Looking for a "Dyna-Ranger" if anybody has one to sell, then great! Otherwise maybe point me to a dealer! (Other than Boutique Tone in Mtl.) Thanks!


----------



## TimH (Feb 4, 2006)

I'd highly reccomend getting one used on www.thegearpage.net/board you'll pay less and as long as they ship USPS you won't get dinged r brokerage.


----------



## zdogma (Mar 21, 2006)

I think Boutique Tone is the only /13 dealer in Canada.


----------



## 55 Jr (May 3, 2006)

Avenue Guitars in Edmonton.


www.avenue-guitars.com

Best regards,

Brian


----------



## mhammer (Nov 30, 2007)

I do believe I was in the store the day those pedals first came in, back in June. Heard them being tried out. They were okay, I guess, but nothing I hadn't heard before.


----------



## zdogma (Mar 21, 2006)

zdogma said:


> I think Boutique Tone is the only /13 dealer in Canada.

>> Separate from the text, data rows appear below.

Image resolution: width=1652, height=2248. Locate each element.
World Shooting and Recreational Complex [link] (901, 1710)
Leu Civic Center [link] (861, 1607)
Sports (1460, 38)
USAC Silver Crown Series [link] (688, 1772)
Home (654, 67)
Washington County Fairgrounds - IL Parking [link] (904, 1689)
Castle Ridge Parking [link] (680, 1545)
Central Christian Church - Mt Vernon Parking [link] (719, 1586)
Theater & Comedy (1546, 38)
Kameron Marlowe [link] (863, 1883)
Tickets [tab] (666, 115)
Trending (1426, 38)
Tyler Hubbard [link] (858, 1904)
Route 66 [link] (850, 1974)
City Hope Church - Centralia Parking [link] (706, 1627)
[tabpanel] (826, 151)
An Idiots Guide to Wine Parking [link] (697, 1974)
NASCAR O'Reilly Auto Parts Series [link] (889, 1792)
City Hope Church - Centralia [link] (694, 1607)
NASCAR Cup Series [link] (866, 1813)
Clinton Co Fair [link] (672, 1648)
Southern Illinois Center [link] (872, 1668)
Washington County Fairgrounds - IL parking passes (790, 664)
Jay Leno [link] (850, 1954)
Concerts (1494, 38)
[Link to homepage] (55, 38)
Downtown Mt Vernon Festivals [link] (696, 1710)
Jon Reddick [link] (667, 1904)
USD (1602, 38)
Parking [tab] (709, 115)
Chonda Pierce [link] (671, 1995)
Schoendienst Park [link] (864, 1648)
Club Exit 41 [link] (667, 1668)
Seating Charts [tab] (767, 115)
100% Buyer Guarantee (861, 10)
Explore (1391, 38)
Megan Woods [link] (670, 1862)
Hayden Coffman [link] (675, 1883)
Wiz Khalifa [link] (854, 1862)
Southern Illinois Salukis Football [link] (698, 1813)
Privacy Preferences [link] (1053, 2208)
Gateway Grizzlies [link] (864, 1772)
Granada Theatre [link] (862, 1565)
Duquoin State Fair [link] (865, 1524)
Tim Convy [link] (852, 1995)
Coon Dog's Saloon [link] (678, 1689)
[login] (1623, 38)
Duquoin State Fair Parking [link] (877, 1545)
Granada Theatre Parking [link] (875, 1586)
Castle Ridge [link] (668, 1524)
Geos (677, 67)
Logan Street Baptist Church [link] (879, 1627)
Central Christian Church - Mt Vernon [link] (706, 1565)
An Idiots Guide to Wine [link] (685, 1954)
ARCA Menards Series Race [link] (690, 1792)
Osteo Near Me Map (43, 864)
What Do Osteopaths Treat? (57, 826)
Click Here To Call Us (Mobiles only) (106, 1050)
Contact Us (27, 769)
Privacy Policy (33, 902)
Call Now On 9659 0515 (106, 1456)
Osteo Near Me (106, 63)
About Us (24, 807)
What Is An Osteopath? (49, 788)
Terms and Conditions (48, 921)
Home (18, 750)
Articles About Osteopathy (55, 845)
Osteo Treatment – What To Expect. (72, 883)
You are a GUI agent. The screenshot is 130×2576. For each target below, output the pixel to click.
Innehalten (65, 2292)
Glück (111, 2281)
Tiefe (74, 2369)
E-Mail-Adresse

I stand corrected. I had a look at the Avenue site, looks like a very cool shop.


----------



## LowWatt (Jun 27, 2007)

zdogma said:


> I stand corrected. I had a look at the Avenue site, looks like a very cool shop.


Was looking through the used pedal prices though. Atrocious. So many that are non-vintage and available new for considerably less that they are selling used. And $250 for a TS10, c'mon. I'm pretty sure Scott at www.axeandyoushallreceive.com has one sitting there for about $130 right now.


----------